Lei gli scatta alcune fotografie e le invia al fidanzato spiegando di avere paura.
Gesto che fa infuriare il 27enne, già processato poche ore prima per il furto di alcolici, giubbotti e zaini.
Dalla borsa estrae una bottiglia di vetro e la minaccia dicendole che gliela spaccherà in testa.
La ragazza accelera il passo mentre lui continua a inseguirla con la bottiglia in mano.
Le urla contro frasi violente nella loro lingua e la minaccia di morte con insistenza crescente.
La violenza dietro il portone in via San Lazzaro
Nel tentativo di mettersi al sicuro, la giovane cambia strada.
L’uomo la raggiunge, la afferra per un braccio e la trascina dentro un portone.
La sbatte contro il muro e le colpisce la testa con pugni ripetuti.
Le graffia il viso mentre continua a minacciarla, dicendole che nessuno potrà salvarla.
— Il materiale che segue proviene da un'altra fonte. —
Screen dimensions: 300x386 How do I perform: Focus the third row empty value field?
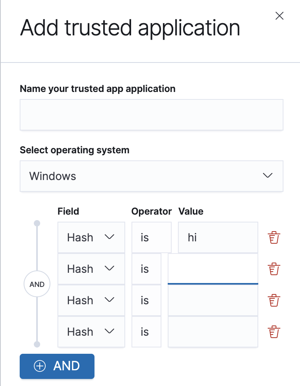[x=213, y=300]
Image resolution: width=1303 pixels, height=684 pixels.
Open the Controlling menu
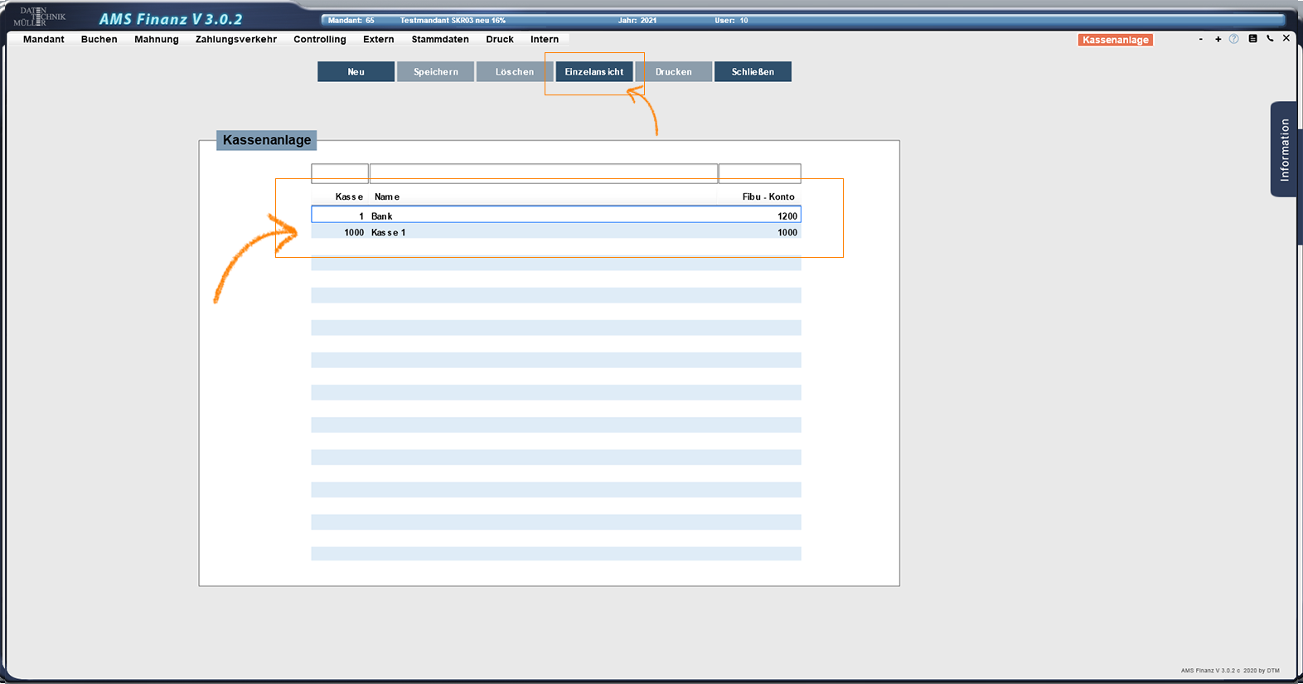(x=319, y=39)
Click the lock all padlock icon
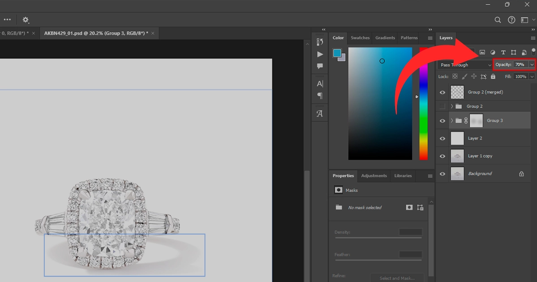537x282 pixels. [493, 77]
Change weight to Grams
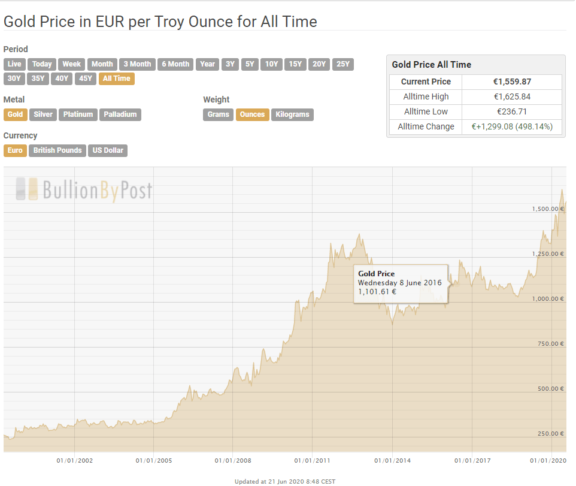 pyautogui.click(x=219, y=114)
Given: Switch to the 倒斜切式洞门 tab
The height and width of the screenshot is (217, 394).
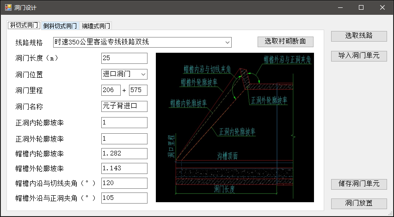Looking at the screenshot, I should click(60, 26).
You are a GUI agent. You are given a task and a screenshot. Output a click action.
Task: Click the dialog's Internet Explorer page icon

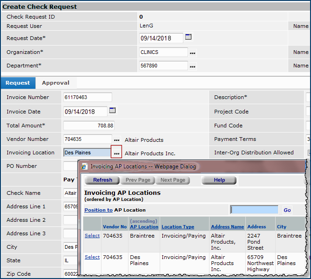tap(84, 166)
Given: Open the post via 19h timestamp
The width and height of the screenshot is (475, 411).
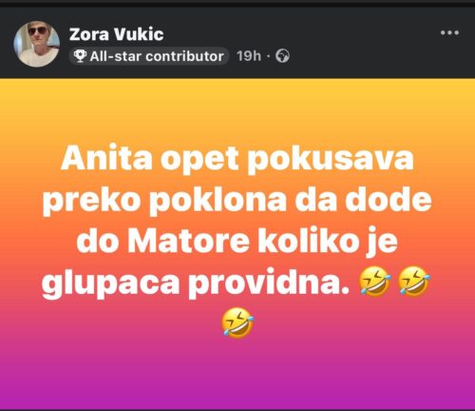Looking at the screenshot, I should [249, 56].
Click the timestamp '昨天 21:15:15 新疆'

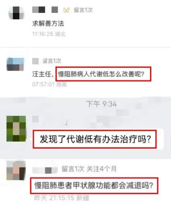[62, 198]
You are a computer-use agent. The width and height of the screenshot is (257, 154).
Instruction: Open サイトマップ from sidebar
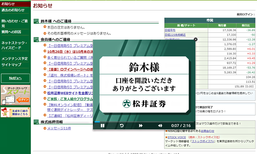pyautogui.click(x=11, y=65)
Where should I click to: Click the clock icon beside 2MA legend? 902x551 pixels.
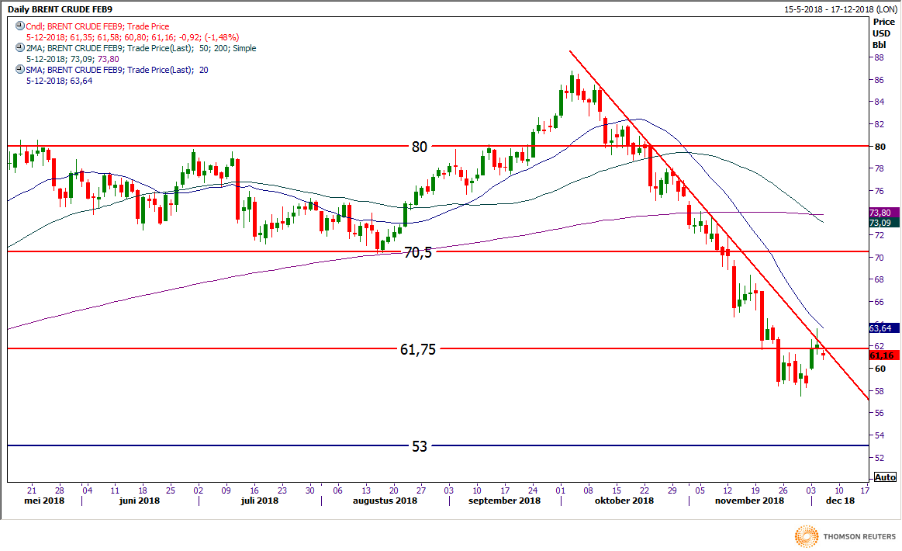click(19, 48)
Il referto medico confermerà un trauma cranico lieve, graffi ed ecchimosi.
L’aggressione procede per interminabili secondi mentre la 23enne tenta di urlare per chiedere aiuto.
Una passante di 25 anni sente le urla provenire dal portone e decide di intervenire.
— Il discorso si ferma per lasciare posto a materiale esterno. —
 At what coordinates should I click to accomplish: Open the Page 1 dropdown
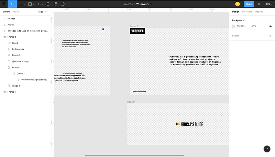(x=42, y=12)
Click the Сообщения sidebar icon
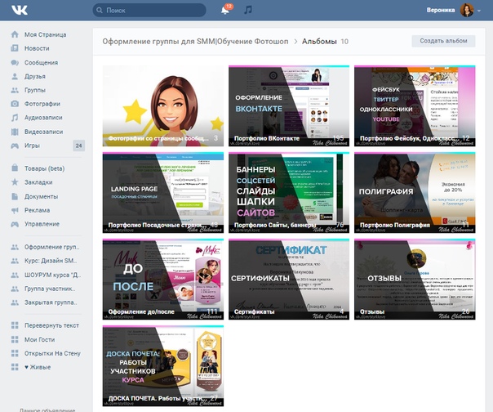 coord(14,62)
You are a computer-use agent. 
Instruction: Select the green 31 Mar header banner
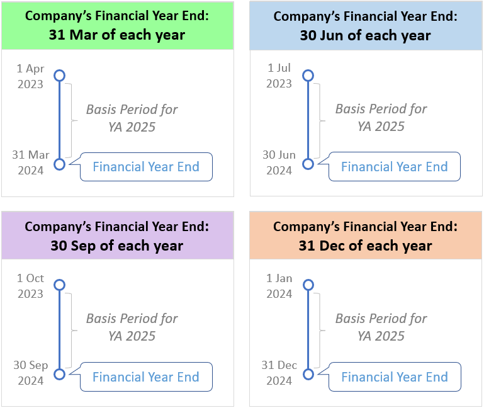(x=117, y=25)
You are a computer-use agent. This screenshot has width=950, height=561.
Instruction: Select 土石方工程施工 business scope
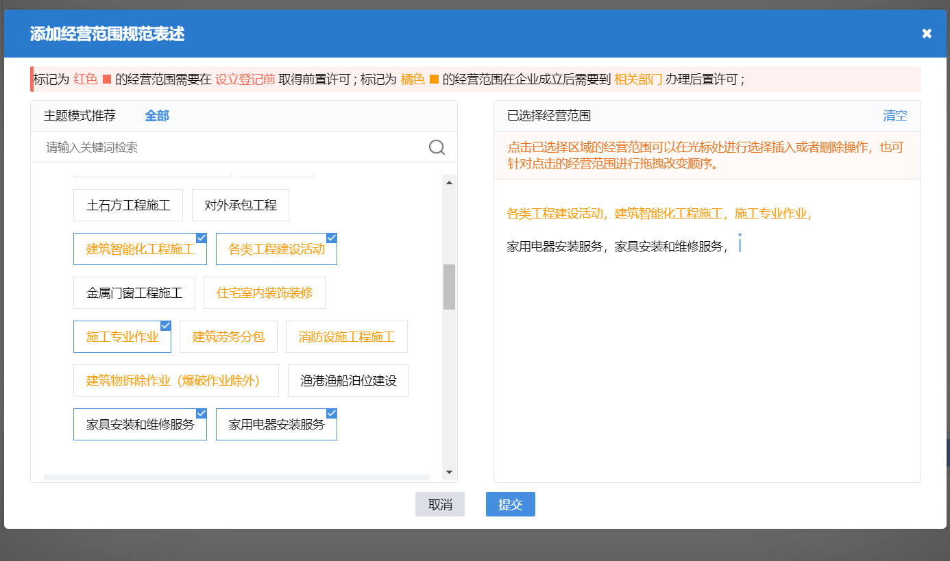click(x=127, y=205)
Apre la porta e vede l’uomo che sovrasta la ragazza con atteggiamento violento.
Lui le urla contro di farsi gli affari suoi, ma la giovane testimone chiama il 112 senza esitazione.
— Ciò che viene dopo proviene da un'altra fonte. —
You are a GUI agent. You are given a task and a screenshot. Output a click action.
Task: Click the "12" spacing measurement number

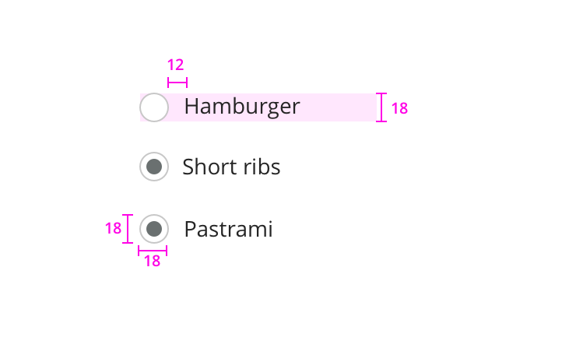tap(176, 65)
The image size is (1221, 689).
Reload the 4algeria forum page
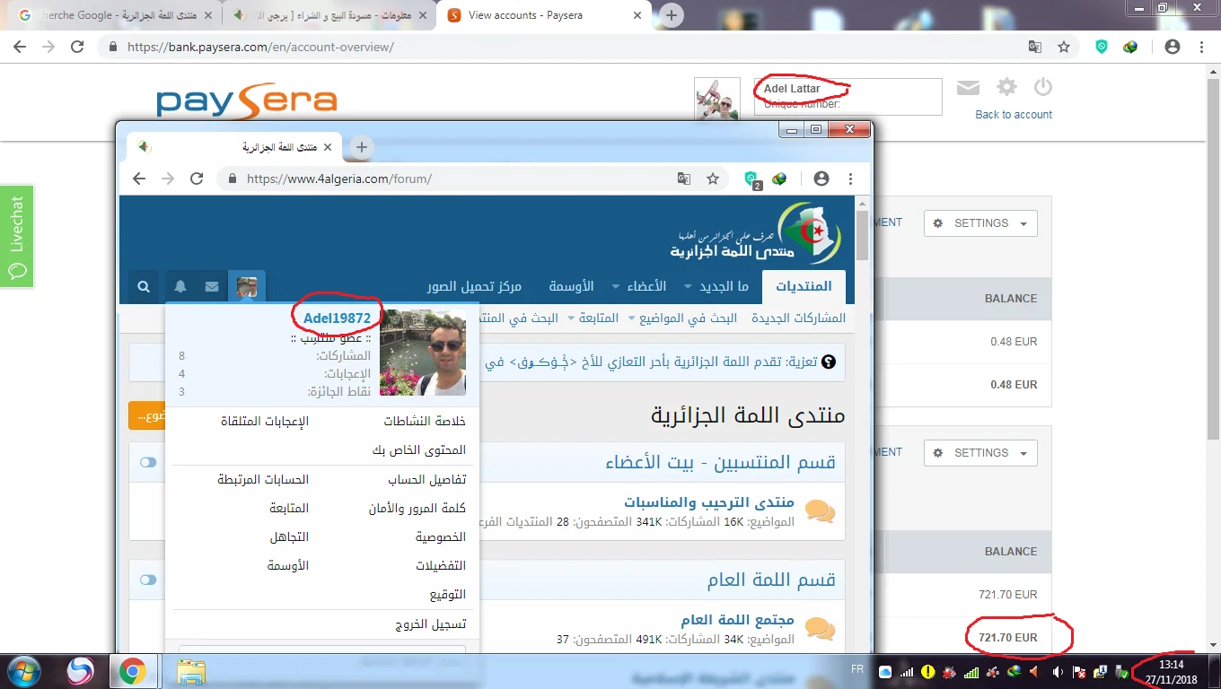[x=197, y=179]
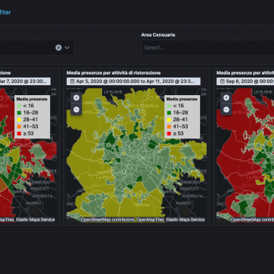Viewport: 274px width, 274px height.
Task: Click calendar icon in the Sep 6 date range
Action: point(222,81)
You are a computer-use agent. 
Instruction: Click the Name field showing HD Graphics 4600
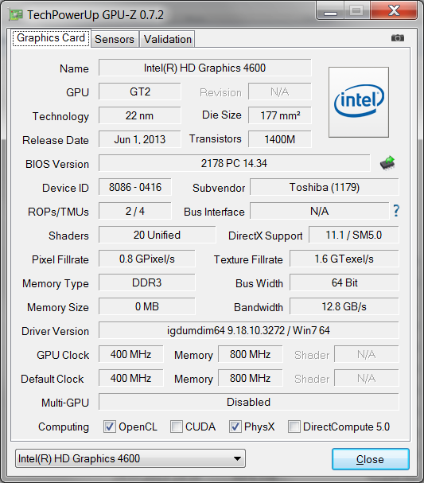204,68
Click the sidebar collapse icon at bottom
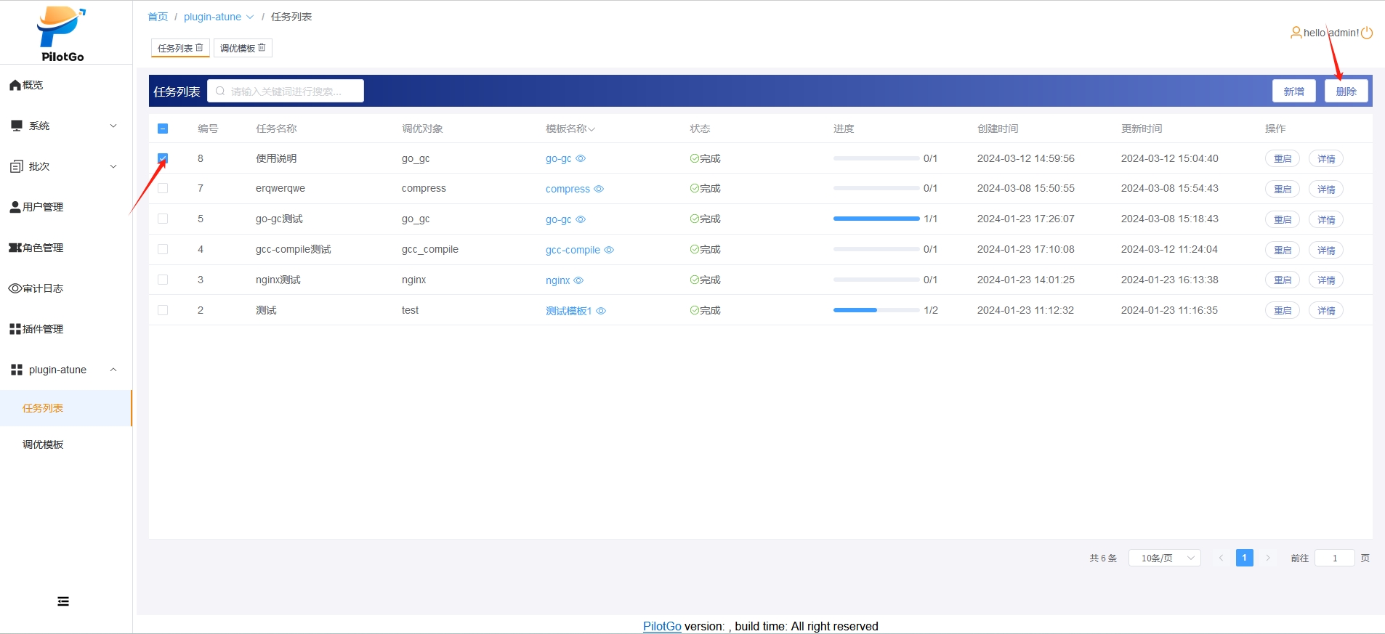This screenshot has height=634, width=1385. point(63,601)

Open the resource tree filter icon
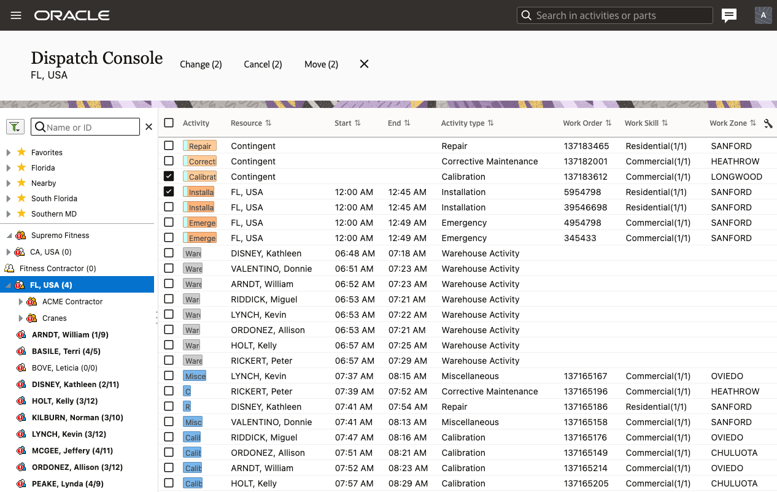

Intanto il fidanzato della vittima la sta già localizzando attraverso il telefono ed è diretto verso Porta Nuova.
Arriva in via San Lazzaro proprio mentre l’aggressore tenta di allontanarsi.
Lo blocca fisicamente fino all’arrivo della pattuglia delle Volanti.
L’arresto, la difesa e le accuse aggravate
Gli agenti trovano la 23enne in stato di forte shock mentre il 27enne viene fermato.
L’uomo è accusato di violenza privata e lesioni aggravate ed è denunciato anche per minacce, percosse e molestie.
Davanti al giudice, difeso dall’avvocata Eleonora Prandi, sostiene che sarebbe stata la ragazza ad aggredirlo.
Una versione che contrasta con le testimonianze raccolte in quasi flagranza dagli agenti intervenuti.
Il giudice definisce l’episodio come una “brutale violenza” e dispone la misura cautelare in carcere per il 27enne.
I precedenti dell’uomo e il comportamento tenuto nelle ore precedenti risultano determinanti nella valutazione del magistrato.
La giovane vittima è stata dimessa dall’ospedale con tre giorni di prognosi.